Diphtheria toxin causes a toxic peripheral neuropathy in about 20 percent of cases (Mortimer, 1988), but diphtheria toxin has not been found to be associated with central nervous system (CNS) disease such as encephalopathy. Tetanus is a neurologic disease characterized by severe lower motor neuron hyperexcitability with consequent muscle spasms produced by the potent neurotoxin tetanospasmin (Wassilak and Orenstein, 1988).
Diphtheria and tetanus toxoids are generally given together as Td in adults and as DT or DPT (a combination that includes vaccine directed against pertussis) in children. DT and Td differ because of the lower concentration of diphtheria toxoid in the preparation for adults. Monovalent diphtheria and monovalent tetanus toxoids are also available. Pertussis as a clinical disease has long been known to cause encephalopathy, as discussed in detail by the Institute of Medicine (1991). The possibility that immunization against pertussis was responsible for serious adverse neurologic events leading to encephalopathy was raised as early as 1933, with concerns continuing to be reported through the present. Several large epidemiologic studies were designed to study the association between DPT and acute neurologic events in children. From those studies, information regarding DT was also obtained because of the lack of universal acceptance of DPT. The National Childhood Encephalopathy Study (Alderslade et al., 1981) and the North West Thames study (Pollock and Morris, 1983) provide some information on encephalopathy and DT. Additionally, two case-control studies in Italy (Crovari et al., 1984; Greco, 1985) were carried out to investigate a clinical observation that encephalopathy in several children was temporally related to DT immunization.

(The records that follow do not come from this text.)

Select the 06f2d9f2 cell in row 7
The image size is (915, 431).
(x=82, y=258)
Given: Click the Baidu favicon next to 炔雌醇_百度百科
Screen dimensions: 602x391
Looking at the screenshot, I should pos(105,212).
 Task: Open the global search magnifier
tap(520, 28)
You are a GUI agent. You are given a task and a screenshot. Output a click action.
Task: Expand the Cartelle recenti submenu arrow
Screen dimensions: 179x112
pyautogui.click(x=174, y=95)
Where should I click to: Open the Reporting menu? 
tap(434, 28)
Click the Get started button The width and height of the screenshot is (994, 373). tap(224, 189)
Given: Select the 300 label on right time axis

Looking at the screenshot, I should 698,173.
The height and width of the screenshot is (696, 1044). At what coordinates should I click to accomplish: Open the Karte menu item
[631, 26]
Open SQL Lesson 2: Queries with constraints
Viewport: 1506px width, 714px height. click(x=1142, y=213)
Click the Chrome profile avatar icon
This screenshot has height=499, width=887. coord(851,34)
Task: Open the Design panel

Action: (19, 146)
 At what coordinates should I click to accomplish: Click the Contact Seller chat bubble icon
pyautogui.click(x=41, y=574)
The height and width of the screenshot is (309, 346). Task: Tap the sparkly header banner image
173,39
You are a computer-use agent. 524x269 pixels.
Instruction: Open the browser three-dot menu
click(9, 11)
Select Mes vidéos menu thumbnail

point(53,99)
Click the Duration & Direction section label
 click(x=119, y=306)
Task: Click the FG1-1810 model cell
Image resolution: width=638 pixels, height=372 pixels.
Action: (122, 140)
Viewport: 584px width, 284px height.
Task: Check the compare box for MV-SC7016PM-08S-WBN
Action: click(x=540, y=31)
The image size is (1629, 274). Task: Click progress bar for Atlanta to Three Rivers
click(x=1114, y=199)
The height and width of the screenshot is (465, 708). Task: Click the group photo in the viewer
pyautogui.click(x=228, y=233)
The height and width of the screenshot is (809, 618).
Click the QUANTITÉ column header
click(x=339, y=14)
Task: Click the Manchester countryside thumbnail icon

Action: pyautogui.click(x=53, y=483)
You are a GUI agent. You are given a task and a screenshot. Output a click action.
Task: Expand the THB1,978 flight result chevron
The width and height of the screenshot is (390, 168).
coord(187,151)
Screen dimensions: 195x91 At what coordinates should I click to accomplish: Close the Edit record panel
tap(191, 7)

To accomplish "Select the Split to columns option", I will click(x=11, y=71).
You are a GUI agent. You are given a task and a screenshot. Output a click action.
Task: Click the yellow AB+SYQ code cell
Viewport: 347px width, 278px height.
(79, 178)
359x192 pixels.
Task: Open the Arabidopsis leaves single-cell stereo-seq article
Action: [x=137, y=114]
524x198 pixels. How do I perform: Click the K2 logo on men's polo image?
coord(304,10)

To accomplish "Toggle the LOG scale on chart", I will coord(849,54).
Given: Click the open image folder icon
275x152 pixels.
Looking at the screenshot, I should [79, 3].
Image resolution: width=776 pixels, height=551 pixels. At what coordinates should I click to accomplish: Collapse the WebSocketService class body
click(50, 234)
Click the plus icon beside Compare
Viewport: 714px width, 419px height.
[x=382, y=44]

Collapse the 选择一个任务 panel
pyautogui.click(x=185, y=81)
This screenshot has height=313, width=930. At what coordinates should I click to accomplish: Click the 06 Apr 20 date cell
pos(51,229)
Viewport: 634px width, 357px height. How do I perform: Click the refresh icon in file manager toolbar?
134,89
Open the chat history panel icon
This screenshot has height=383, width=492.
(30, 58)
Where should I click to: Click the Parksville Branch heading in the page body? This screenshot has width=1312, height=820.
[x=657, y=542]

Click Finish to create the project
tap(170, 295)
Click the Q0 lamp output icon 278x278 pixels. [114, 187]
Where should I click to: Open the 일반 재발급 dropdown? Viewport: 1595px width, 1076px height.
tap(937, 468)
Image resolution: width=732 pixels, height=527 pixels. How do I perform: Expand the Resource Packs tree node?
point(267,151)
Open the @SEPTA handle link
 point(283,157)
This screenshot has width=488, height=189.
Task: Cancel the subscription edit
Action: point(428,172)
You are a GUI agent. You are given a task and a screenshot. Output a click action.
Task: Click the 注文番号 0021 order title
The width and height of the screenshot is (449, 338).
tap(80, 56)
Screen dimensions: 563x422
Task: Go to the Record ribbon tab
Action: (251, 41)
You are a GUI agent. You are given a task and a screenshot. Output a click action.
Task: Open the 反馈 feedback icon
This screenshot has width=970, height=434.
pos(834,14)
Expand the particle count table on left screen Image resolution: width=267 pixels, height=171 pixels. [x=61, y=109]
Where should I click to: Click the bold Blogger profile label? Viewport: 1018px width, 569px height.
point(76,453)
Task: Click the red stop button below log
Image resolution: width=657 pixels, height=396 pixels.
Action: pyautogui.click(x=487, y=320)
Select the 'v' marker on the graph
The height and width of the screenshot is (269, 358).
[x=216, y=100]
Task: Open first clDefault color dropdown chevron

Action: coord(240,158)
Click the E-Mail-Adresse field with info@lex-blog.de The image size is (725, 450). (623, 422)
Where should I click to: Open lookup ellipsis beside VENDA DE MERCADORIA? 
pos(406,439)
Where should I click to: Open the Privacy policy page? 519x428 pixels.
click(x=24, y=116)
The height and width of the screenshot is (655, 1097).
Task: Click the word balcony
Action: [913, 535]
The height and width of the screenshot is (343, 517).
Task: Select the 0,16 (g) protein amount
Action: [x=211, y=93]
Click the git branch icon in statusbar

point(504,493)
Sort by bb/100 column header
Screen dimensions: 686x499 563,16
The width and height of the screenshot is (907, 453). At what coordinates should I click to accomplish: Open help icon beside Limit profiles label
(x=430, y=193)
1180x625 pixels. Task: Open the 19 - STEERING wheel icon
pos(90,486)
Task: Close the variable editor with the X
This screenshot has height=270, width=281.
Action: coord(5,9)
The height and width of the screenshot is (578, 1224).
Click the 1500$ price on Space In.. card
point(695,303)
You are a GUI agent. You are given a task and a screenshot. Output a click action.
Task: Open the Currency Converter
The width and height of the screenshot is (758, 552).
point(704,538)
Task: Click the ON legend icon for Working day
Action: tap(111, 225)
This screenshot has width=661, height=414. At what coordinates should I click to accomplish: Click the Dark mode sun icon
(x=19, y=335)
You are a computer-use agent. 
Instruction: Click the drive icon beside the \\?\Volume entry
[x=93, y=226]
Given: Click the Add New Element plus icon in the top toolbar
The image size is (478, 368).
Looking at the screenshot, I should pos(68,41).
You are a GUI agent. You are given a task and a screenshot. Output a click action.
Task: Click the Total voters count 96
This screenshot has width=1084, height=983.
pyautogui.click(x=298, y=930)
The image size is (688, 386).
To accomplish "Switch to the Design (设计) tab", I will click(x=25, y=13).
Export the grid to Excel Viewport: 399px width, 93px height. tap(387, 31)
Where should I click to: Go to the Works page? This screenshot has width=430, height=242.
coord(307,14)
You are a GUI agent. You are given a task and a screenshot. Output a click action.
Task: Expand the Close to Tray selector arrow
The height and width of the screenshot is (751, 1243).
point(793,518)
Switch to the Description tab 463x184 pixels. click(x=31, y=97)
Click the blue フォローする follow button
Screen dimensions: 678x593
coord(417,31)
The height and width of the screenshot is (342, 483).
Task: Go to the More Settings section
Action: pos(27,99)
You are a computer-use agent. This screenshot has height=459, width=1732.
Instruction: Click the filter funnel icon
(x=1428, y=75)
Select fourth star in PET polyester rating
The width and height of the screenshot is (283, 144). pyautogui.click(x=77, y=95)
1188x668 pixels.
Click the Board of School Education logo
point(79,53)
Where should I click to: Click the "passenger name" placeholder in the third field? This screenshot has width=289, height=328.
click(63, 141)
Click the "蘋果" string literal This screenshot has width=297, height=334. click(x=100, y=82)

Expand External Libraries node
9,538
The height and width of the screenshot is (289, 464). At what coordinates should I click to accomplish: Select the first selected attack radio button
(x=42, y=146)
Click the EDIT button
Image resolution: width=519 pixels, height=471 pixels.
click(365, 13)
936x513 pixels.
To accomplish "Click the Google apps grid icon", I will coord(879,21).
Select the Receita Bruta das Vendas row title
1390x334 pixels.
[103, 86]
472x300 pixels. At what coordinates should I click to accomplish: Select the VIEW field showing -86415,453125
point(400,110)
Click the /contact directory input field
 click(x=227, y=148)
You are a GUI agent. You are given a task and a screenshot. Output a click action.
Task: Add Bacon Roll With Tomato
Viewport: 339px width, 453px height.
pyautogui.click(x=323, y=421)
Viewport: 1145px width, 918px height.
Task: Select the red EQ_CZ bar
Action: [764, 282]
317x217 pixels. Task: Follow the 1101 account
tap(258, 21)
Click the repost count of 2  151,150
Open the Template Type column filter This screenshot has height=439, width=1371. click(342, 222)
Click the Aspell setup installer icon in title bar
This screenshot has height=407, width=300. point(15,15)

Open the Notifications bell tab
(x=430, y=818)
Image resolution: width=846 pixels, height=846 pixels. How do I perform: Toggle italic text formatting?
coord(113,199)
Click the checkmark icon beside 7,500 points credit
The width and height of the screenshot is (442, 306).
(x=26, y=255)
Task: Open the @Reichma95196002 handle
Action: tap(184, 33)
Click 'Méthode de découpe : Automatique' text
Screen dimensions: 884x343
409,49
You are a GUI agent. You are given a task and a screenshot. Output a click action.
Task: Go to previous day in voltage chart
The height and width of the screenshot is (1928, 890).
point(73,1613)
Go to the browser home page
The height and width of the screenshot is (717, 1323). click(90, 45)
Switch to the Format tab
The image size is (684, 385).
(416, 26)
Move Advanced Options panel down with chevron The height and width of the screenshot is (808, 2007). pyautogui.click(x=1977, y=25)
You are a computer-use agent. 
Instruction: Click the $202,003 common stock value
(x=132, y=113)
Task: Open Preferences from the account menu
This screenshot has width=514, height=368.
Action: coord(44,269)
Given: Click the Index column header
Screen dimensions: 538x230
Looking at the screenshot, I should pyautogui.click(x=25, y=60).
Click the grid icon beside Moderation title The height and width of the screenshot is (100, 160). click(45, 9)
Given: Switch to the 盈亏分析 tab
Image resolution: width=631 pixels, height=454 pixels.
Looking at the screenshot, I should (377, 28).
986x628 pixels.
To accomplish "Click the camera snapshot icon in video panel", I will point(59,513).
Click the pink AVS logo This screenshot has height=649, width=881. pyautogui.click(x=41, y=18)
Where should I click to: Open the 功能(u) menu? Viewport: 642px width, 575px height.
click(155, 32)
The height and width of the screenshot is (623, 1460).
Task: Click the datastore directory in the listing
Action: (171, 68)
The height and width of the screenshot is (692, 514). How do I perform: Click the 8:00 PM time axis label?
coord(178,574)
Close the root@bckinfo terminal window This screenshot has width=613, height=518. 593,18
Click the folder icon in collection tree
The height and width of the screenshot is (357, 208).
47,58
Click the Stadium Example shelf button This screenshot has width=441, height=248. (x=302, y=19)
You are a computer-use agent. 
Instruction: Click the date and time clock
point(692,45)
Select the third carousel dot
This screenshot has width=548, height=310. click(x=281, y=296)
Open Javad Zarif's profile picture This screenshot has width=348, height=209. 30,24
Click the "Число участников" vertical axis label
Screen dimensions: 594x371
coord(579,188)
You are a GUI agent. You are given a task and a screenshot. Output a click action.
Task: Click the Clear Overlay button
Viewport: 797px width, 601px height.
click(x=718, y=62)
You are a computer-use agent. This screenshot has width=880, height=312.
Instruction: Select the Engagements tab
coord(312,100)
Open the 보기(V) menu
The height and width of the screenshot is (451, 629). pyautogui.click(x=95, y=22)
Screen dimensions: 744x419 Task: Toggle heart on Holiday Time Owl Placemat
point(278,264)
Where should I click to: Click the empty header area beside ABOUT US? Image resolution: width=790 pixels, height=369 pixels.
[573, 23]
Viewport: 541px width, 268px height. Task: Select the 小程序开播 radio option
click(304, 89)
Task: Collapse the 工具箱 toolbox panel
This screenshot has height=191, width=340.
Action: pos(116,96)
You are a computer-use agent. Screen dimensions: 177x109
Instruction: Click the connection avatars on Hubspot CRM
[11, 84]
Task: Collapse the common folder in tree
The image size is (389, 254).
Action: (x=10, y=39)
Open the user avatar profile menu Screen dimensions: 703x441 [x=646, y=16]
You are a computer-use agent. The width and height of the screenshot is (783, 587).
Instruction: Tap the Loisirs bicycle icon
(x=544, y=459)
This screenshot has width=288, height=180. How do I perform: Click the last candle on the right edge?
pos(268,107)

Although tetanus toxin can reach the CNS, it is not clearly associated with encephalopathy. The neurologic sequelae of tetanus have been described. Symptoms experienced by patients after recovery from tetanus include irritability, sleep disturbances, myoclonus, decreased libido, postural hypotension, and abnormalities on electroencephalograms (Illis and Taylor, 1971). The symptoms disappeared within 2 years of recovery from tetanus. These were attributed by the author as secondary to the action of tetanus toxin on inhibitory synapses in the CNS. The neurologic consequences of diphtheria are primarily peripheral neuropathy.